When a long time period (e.g., six months or more) of matured data has been collected from the e-commerce merchant, the e-commerce merchant can be switched from the intermediate model 206 b to the matured model 206 c. Transactions from that e-commerce merchant can then be processed using the matured model 206 c. Also, transaction data provided by the e-commerce merchant can be used to train all of the fraud risk models 206 a-c.
In some embodiments, at least two flags can be associated with each consortium member: a first flag that indicates whether or not a member's data has matured, and a second flag that indicates how many days the data has been matured. The first flag may be referred to herein as an IsDataMature flag. The second flag may be referred to herein as a DataMatureDays flag. If the IsDataMature flag is set to true for a particular consortium member, this means that the consortium member has provided data over a long enough time period of data in order to calculate aggregated data attributes for a model and also that the data have enough good/bad labels. (In this context, the term “label” can refer to an indication about whether a transaction was fraudulent or not.) In some embodiments, the IsDataMature flag is set to true for a particular e-commerce merchant if the data provided by that e-commerce merchant is older than a threshold time period. The DataMatureDays flag can indicate how long (e.g., how many days) the data has been matured.

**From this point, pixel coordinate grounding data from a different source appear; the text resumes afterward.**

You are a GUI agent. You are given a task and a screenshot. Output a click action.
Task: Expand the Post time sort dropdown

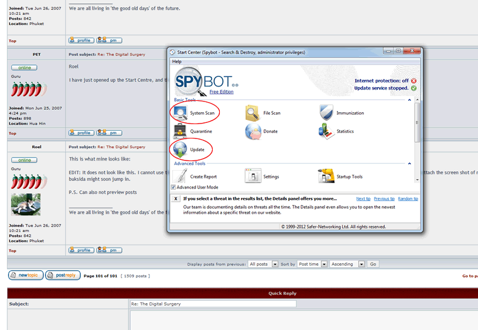point(312,264)
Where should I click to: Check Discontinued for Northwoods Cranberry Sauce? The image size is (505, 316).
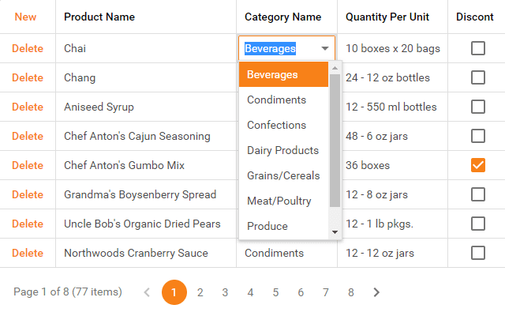(477, 253)

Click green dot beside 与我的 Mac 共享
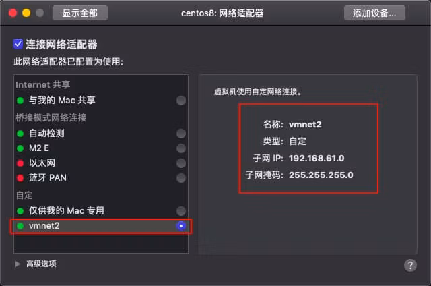(x=20, y=101)
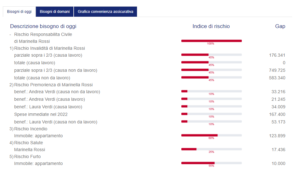Click gap value 176.341
The width and height of the screenshot is (295, 176).
(x=277, y=55)
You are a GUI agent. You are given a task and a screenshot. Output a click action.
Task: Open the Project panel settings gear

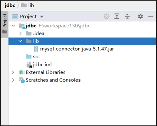coord(140,16)
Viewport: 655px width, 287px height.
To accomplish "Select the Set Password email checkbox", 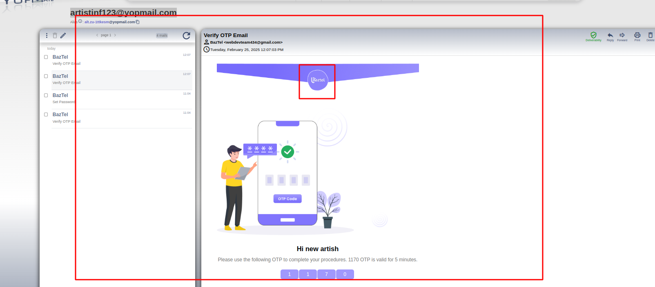I will click(46, 95).

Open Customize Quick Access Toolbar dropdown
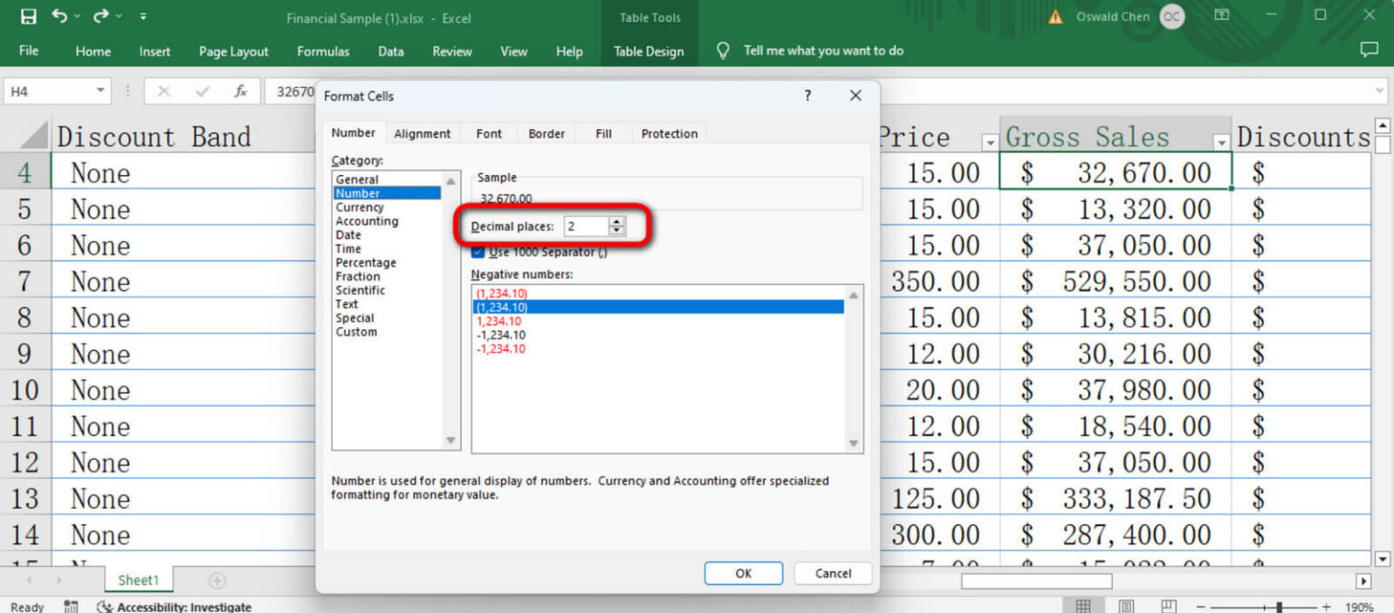(x=143, y=16)
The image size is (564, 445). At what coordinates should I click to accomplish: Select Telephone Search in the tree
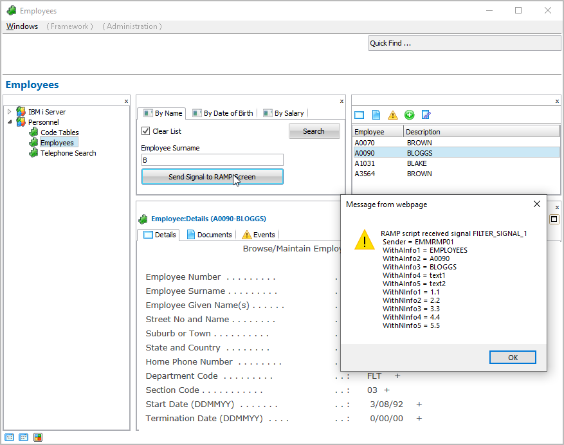click(x=68, y=153)
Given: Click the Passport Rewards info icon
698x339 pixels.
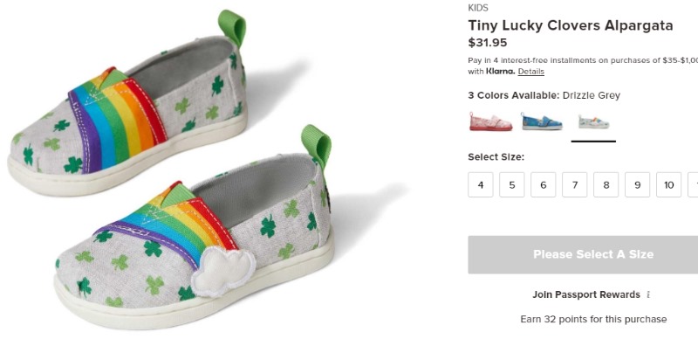Looking at the screenshot, I should (x=648, y=294).
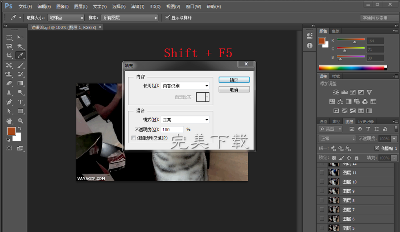Expand the 模式 blend mode dropdown

[x=185, y=120]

In some embodiments, if the value of the IsDataMature flag for a particular consortium member is false, then that consortium member is assigned to the starting model 206 a. If the value of the IsDataMature flag for a particular consortium member is true and the DataMatureDays flag is less than or equal to a pre-defined time period (e.g., less than or equal to 180 days), then that consortium member is assigned to the intermediate model 206 b. If the value of the IsDataMature flag for a particular consortium member is true and the DataMatureDays flag is greater than the pre-defined time period (e.g., greater than 180 days), then that consortium member is assigned to the matured model 206 c.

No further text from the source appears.